→ **Requirement**: Could you output, word for word, only the lines from the line with "The width and height of the screenshot is (946, 592)." to the end of the entries, including both ends? Omit the pictures.

→ **Provided records**:
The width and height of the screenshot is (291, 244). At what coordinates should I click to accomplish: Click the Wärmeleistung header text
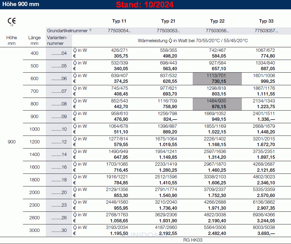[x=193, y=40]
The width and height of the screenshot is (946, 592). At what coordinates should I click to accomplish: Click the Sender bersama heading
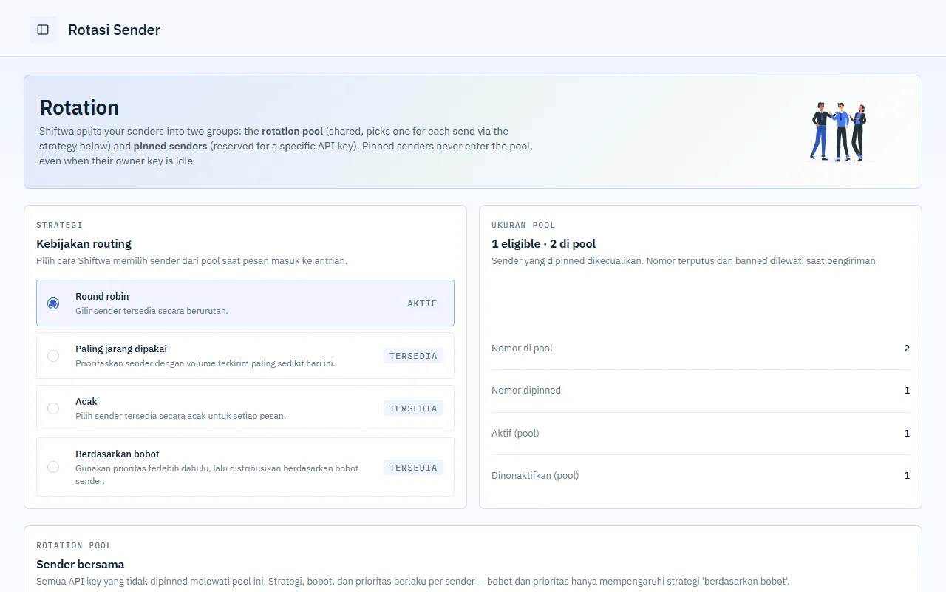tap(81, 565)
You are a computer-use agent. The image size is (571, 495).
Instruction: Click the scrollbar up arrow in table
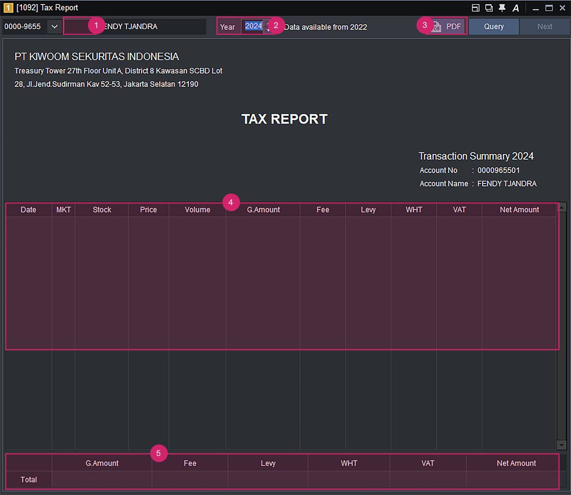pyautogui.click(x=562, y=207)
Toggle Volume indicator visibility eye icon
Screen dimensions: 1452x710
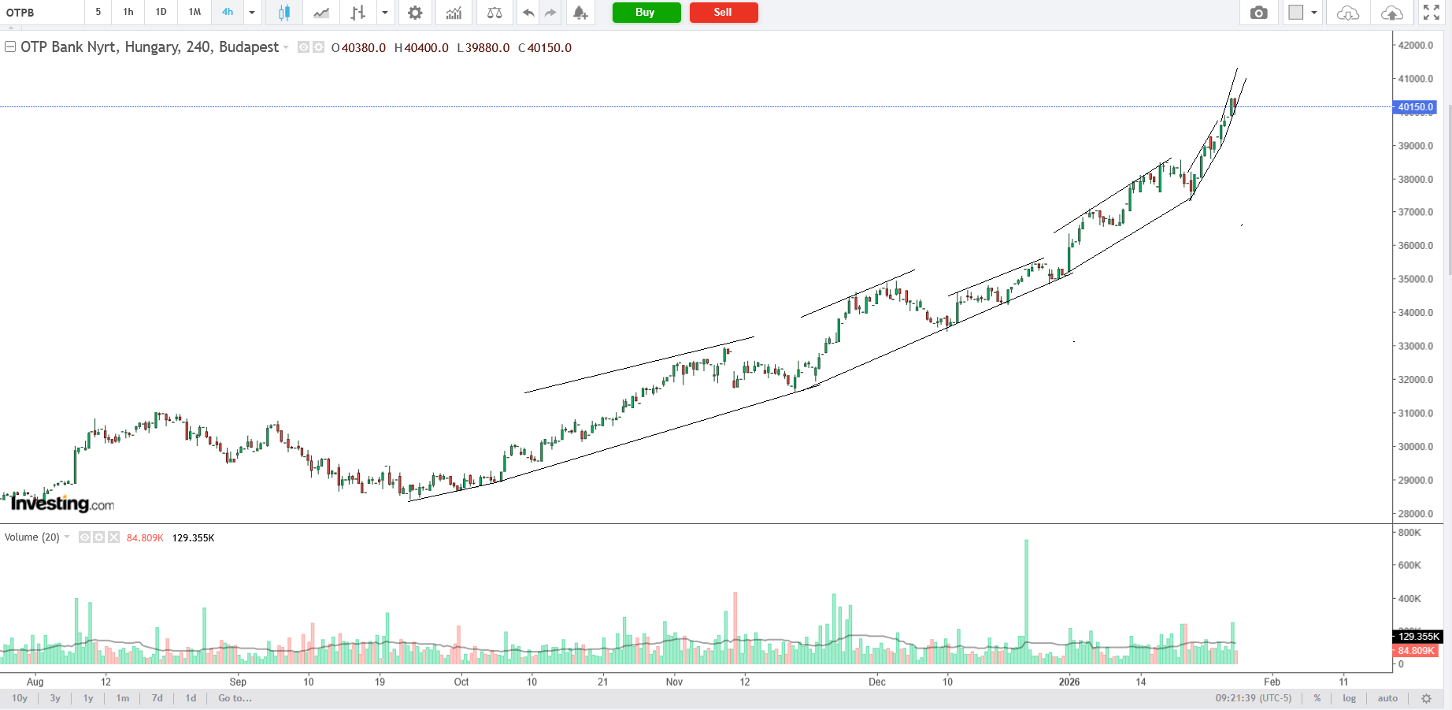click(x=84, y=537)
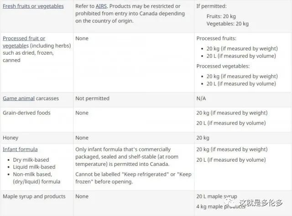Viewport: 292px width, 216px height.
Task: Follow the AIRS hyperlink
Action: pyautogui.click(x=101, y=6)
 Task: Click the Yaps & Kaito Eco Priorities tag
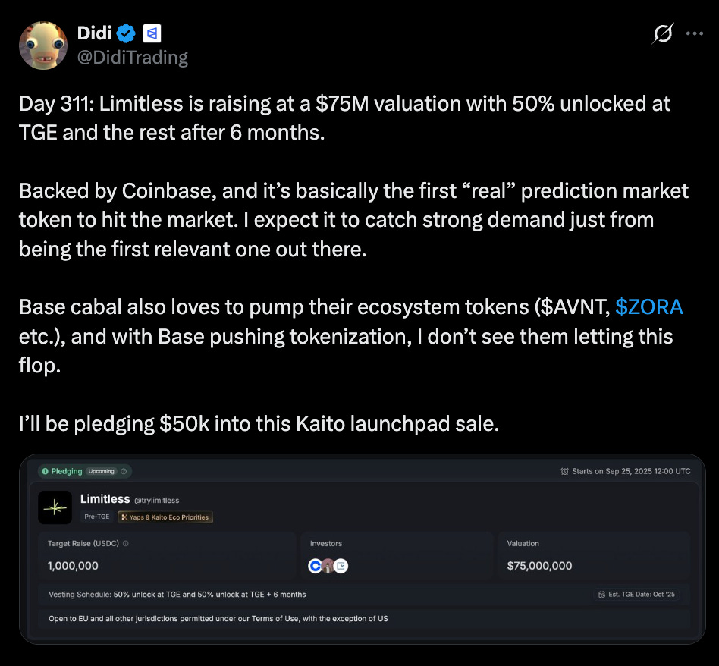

→ **Reply to the exercise**:
The width and height of the screenshot is (946, 592). At what coordinates should I click to accomplish: Click the Sender bersama heading
tap(81, 565)
You are a computer-use agent. The image size is (571, 495).
Instruction: Click the scrollbar up arrow in table
pyautogui.click(x=562, y=207)
Toggle Volume indicator visibility eye icon
Screen dimensions: 1452x710
click(x=84, y=537)
Viewport: 292px width, 216px height.
Task: Follow the AIRS hyperlink
Action: pyautogui.click(x=101, y=6)
 Task: Click the Yaps & Kaito Eco Priorities tag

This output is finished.